Basically i moved myself and kids at tolder age away from birth town to get away from a bad relationship with 'dad' and my family to a place id never been to or knew anyone to start fresh changed my name and kept to myself then met the other half when i was volunteering for a kids fare he was doing the same i didnt let him meet the twins for a long time and when i did we never showed any relationship type stuff in front of them when he started having sleep overs he even used to sleep on my sofa bed so the twins didnt catch us in bed and when we went camping he has a huge tent with separate areas for beds he stayed in his own bit and i slept next to the twins its only been the last year or so hell give me a peck on the cheek and a hug he sometimes gives the twins a peck on the twins hair and a little hug when the leaves us, and i know im very cut off with my emotions im dealing slowly the twins dad was my 'first love' only guy id been with so i think to be hurt bad and give r a relationship another go is a good step for me but is 3years long enough to leap into moving in with someone or do i move to same area and see how it goes,
My style is quite gothy i guess so i dont know if that throws people off but st school im always happy and chatty with the other parents some who are also gothy in style but my kids never get play dates and when i ask people to parks or kids playzones their normally busy like everytime even birthdays they dont get invited and for thier party only my small group of friends kids came (2 kids and a baby ) so i wouldnt think i was uprooting the twins from any of their relationships a move could be like a big adventure where they could make new friends and have losts of room to play as we live close to a busy town atm with a small garden that fits a swing and toy house in it, ive been trying to home swap for past 2 yeas but no luck for this town and surrounding areas as my thrid bed room is tiny people want bigger 3 bed houses.

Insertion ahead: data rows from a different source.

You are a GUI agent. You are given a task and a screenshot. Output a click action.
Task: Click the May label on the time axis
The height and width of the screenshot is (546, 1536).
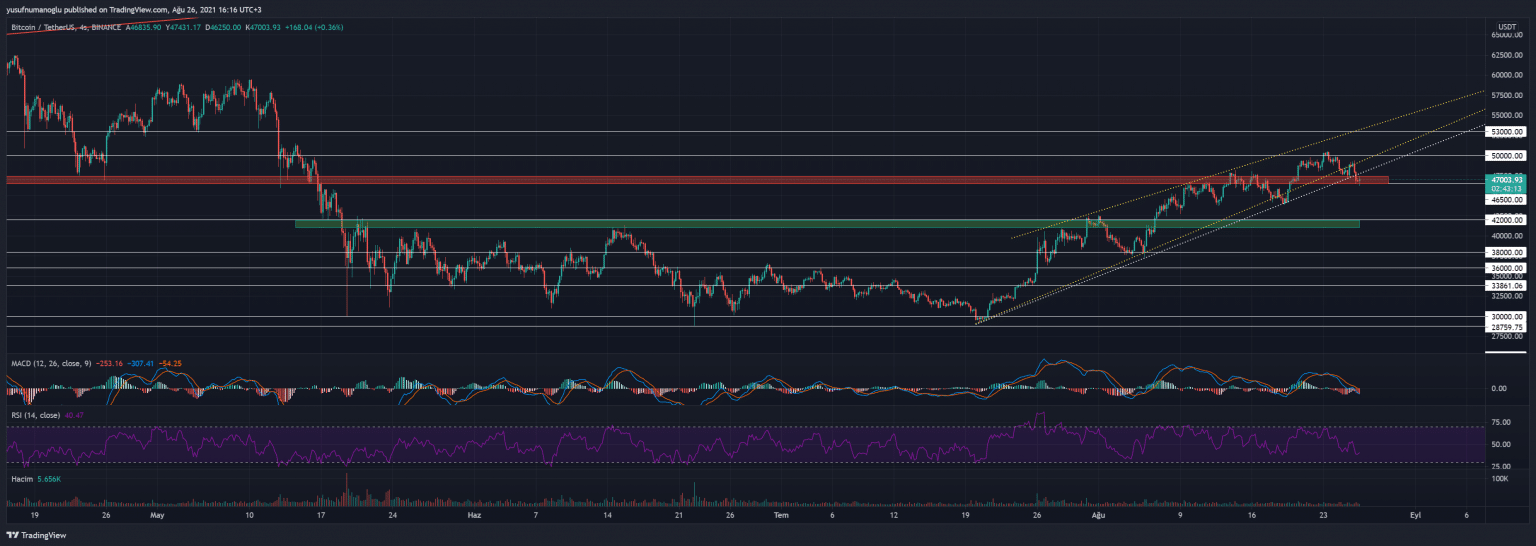click(x=157, y=516)
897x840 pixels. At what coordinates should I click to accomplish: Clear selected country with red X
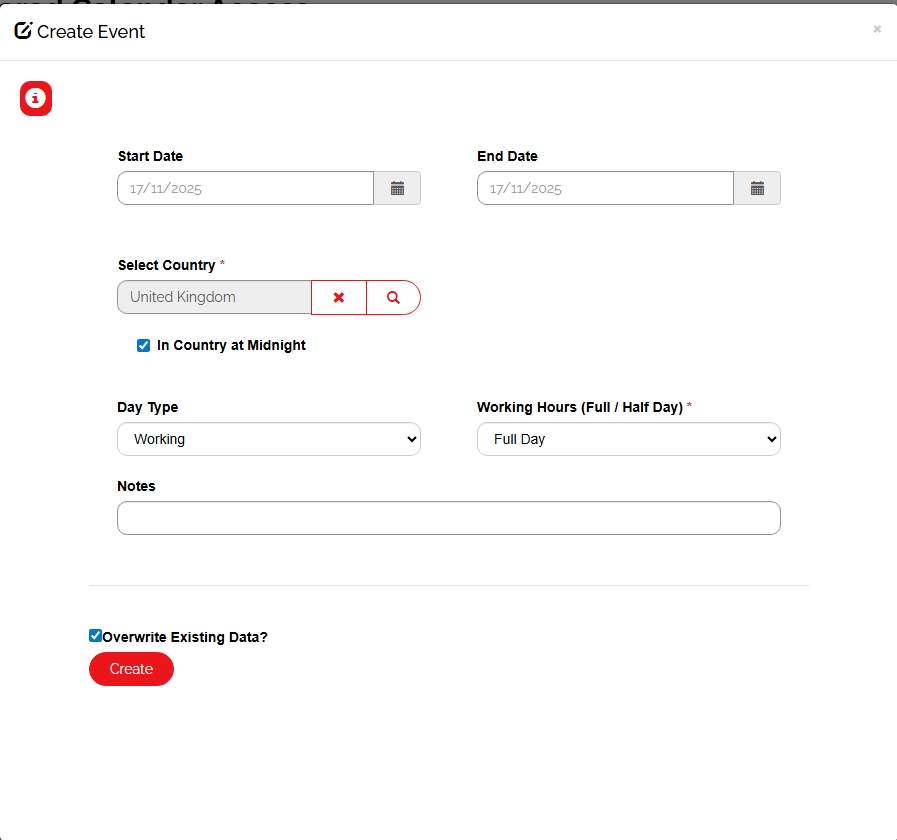point(339,297)
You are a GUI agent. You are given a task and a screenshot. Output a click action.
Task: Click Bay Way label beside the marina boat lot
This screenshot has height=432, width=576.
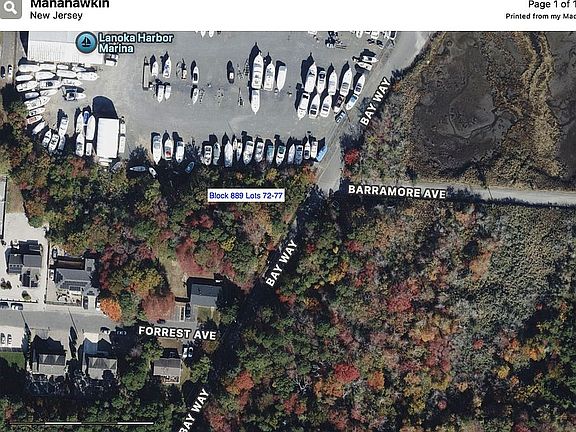click(375, 101)
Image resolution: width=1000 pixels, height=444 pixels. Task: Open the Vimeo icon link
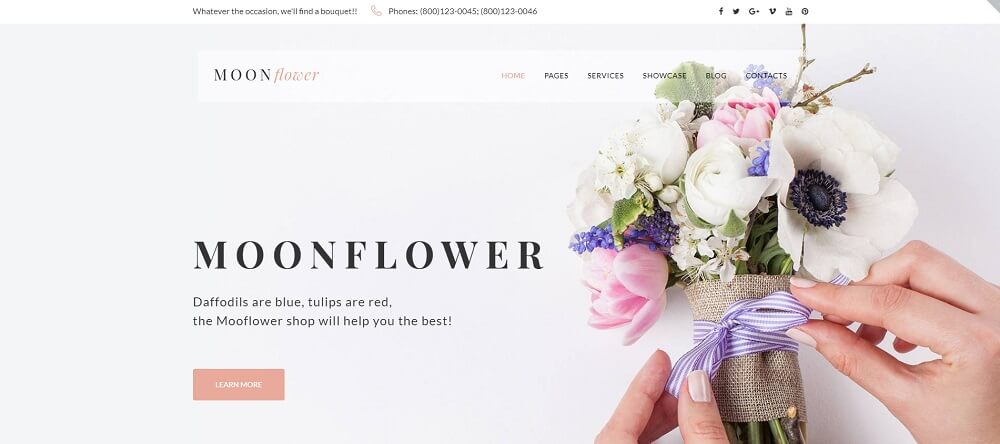pyautogui.click(x=772, y=11)
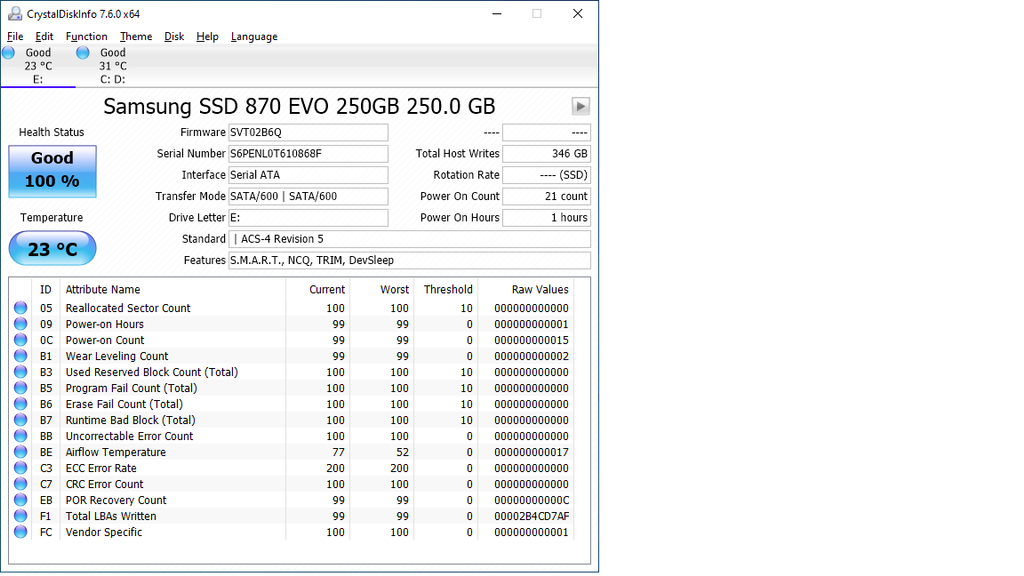The height and width of the screenshot is (576, 1024).
Task: Click the 23 °C temperature button
Action: pos(52,249)
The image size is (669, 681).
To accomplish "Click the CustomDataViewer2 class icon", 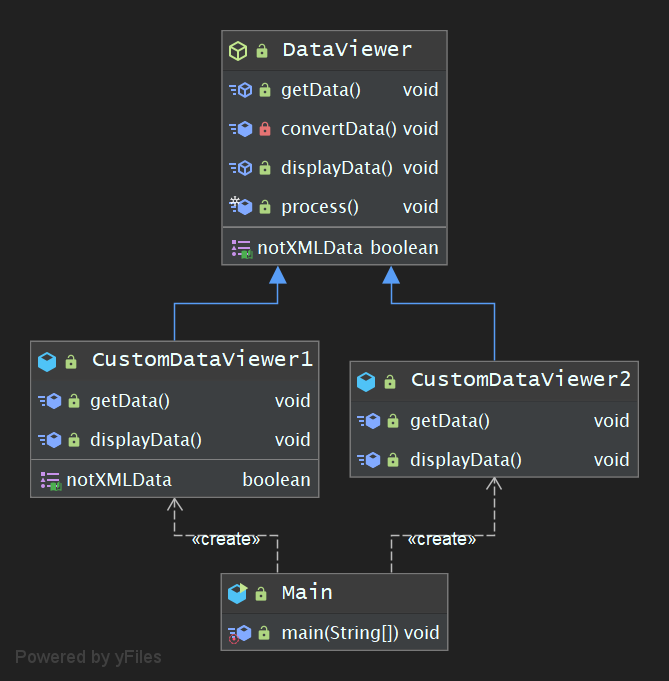I will point(366,381).
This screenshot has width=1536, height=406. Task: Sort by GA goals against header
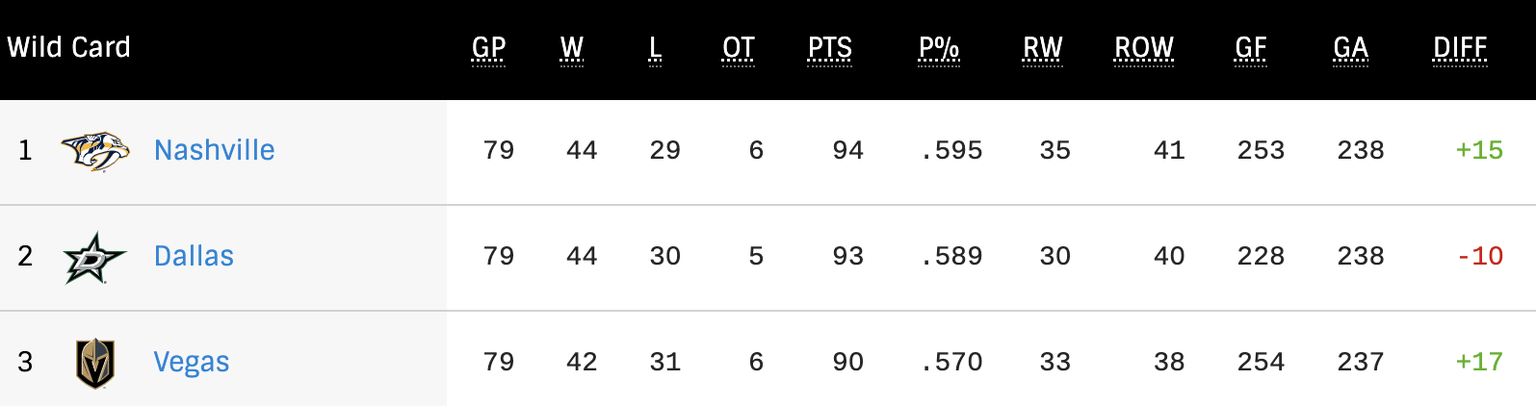click(1351, 48)
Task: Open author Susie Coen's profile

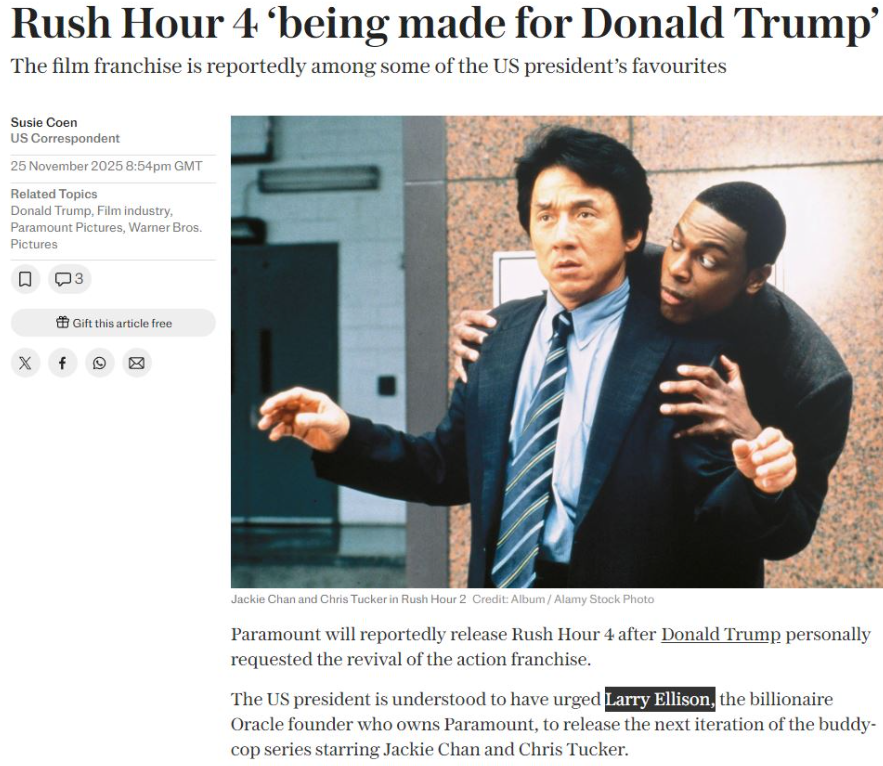Action: (44, 122)
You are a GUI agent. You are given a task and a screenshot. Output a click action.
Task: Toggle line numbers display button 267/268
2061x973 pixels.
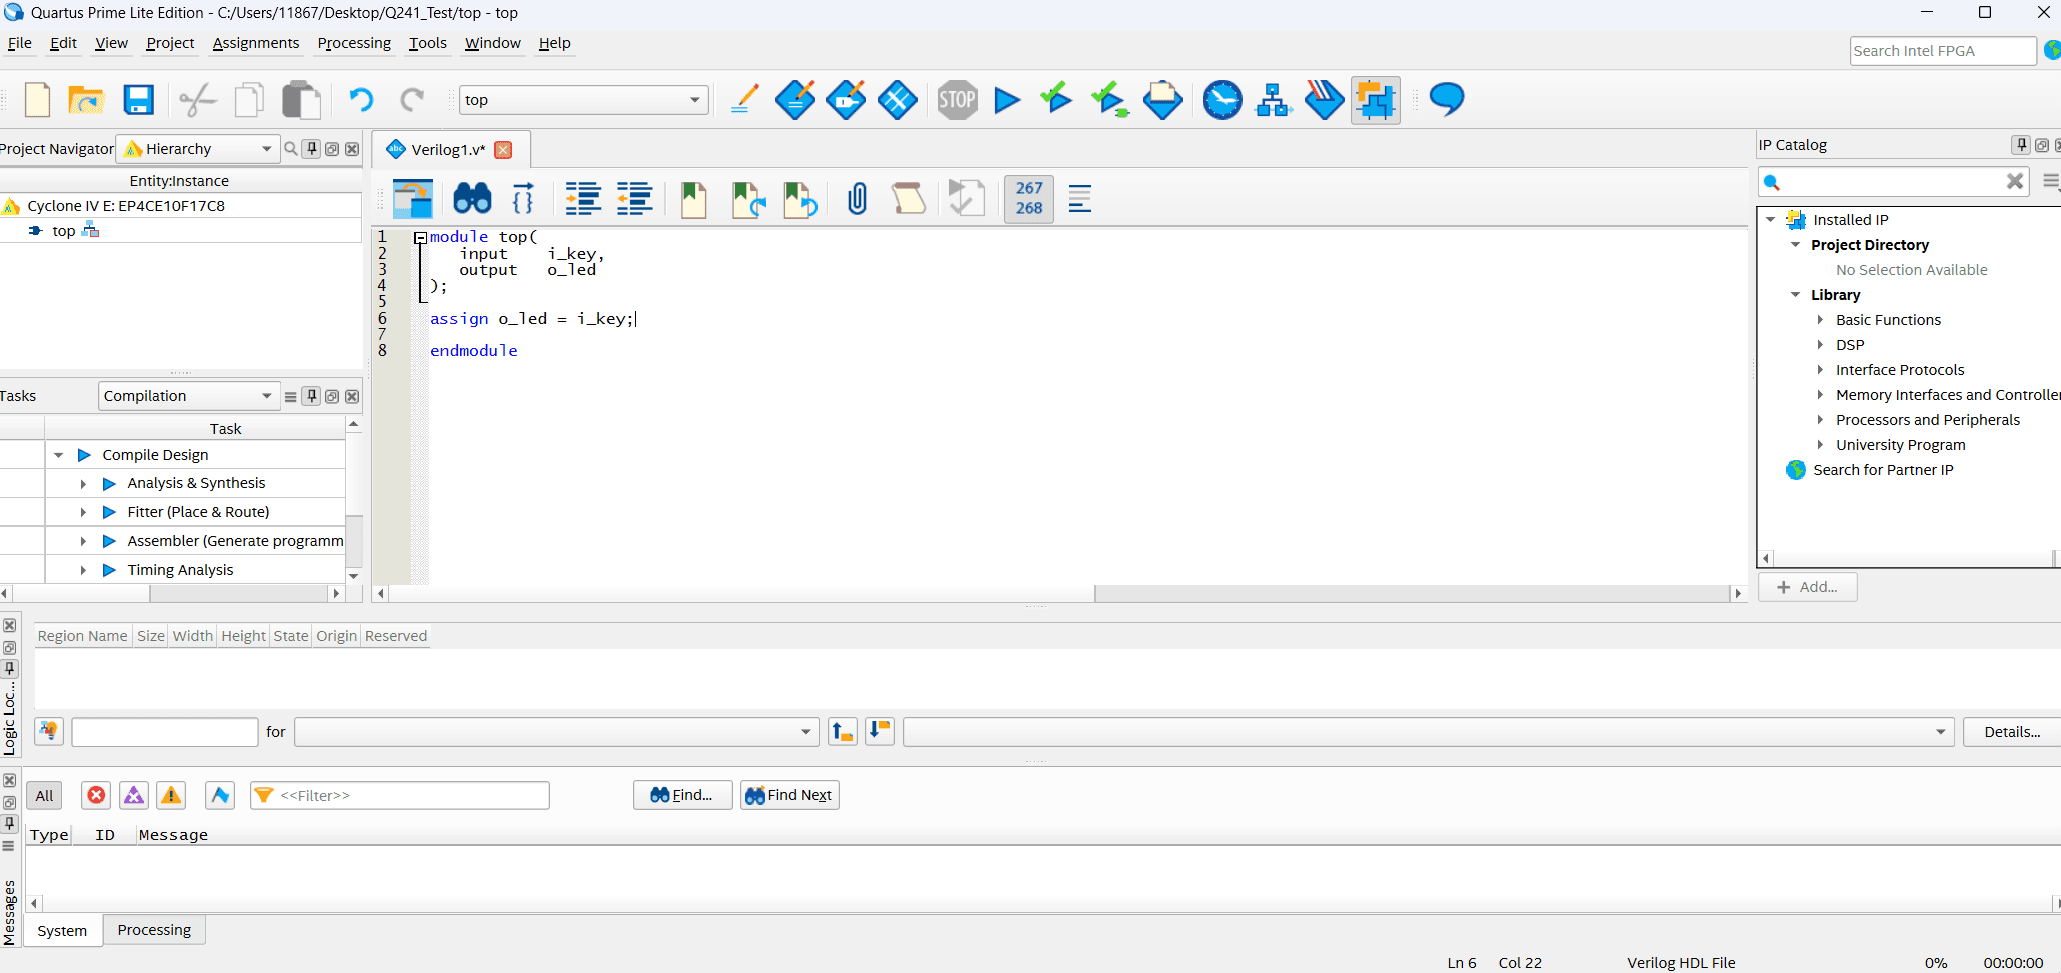(1028, 199)
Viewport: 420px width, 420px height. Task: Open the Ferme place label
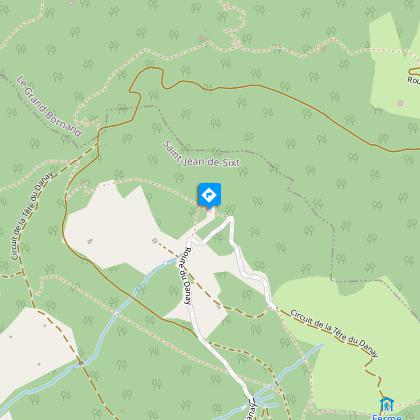pos(387,417)
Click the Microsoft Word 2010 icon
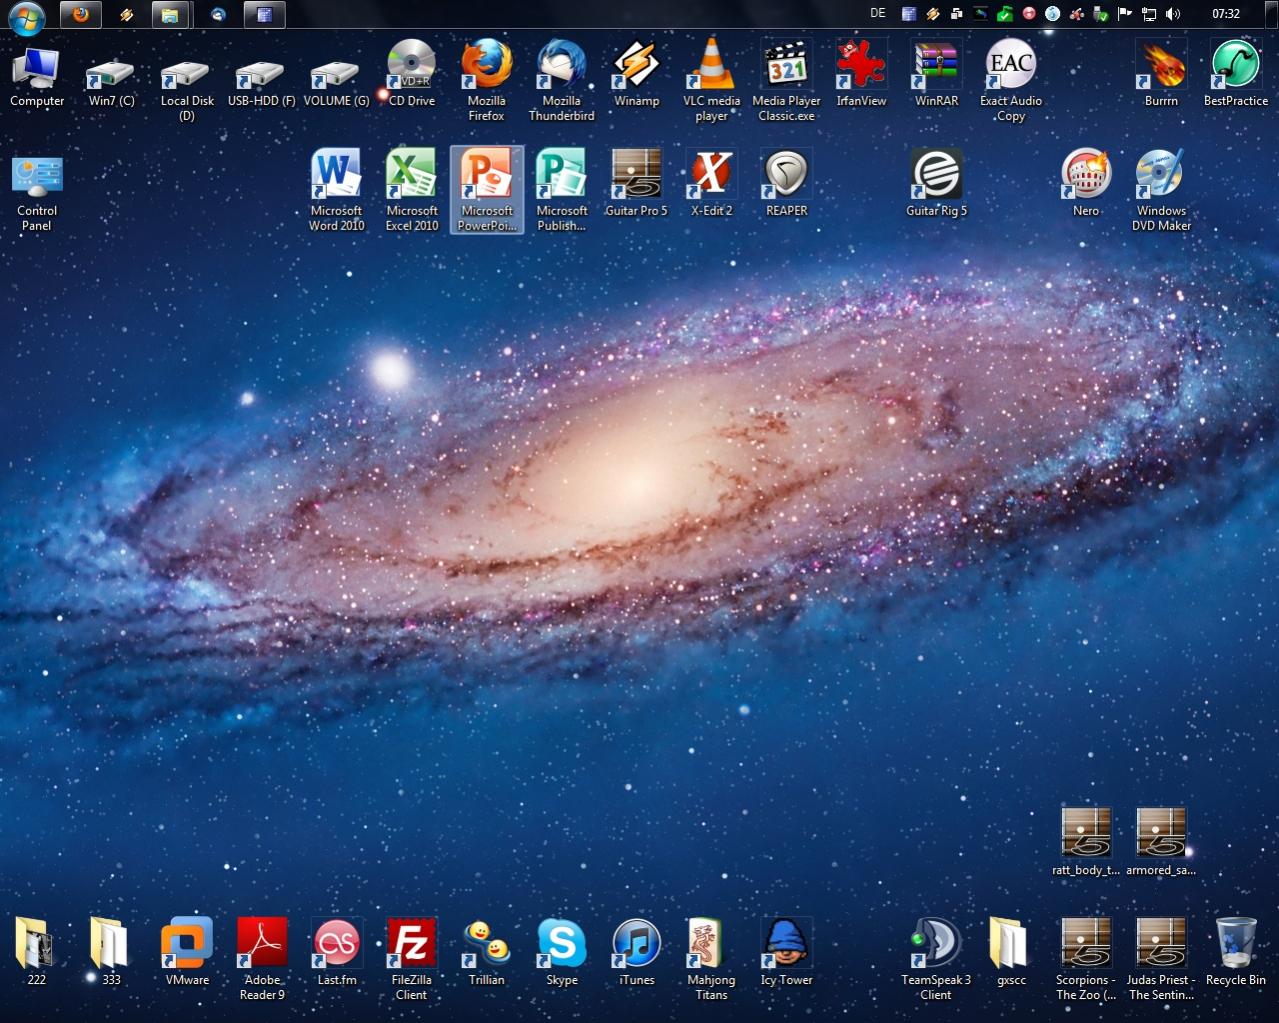Image resolution: width=1279 pixels, height=1023 pixels. 336,176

And if my relationship didnt work but i had my own house then i would explain it like were still friends we are just very busy to see eachother as much ect...
And as for animals i never leave the kids alone with the dogs just cause i feel as much as i trust the dogs ya can never be 100% with amimals and kids due to dov attack when i was younger his are all show dogs thats part of his job he trains and shows dogs and mines a big pansy lol ao all very well behaved but still 6 dogs is abit wow in 1 house but 2 houses would be like how it is now.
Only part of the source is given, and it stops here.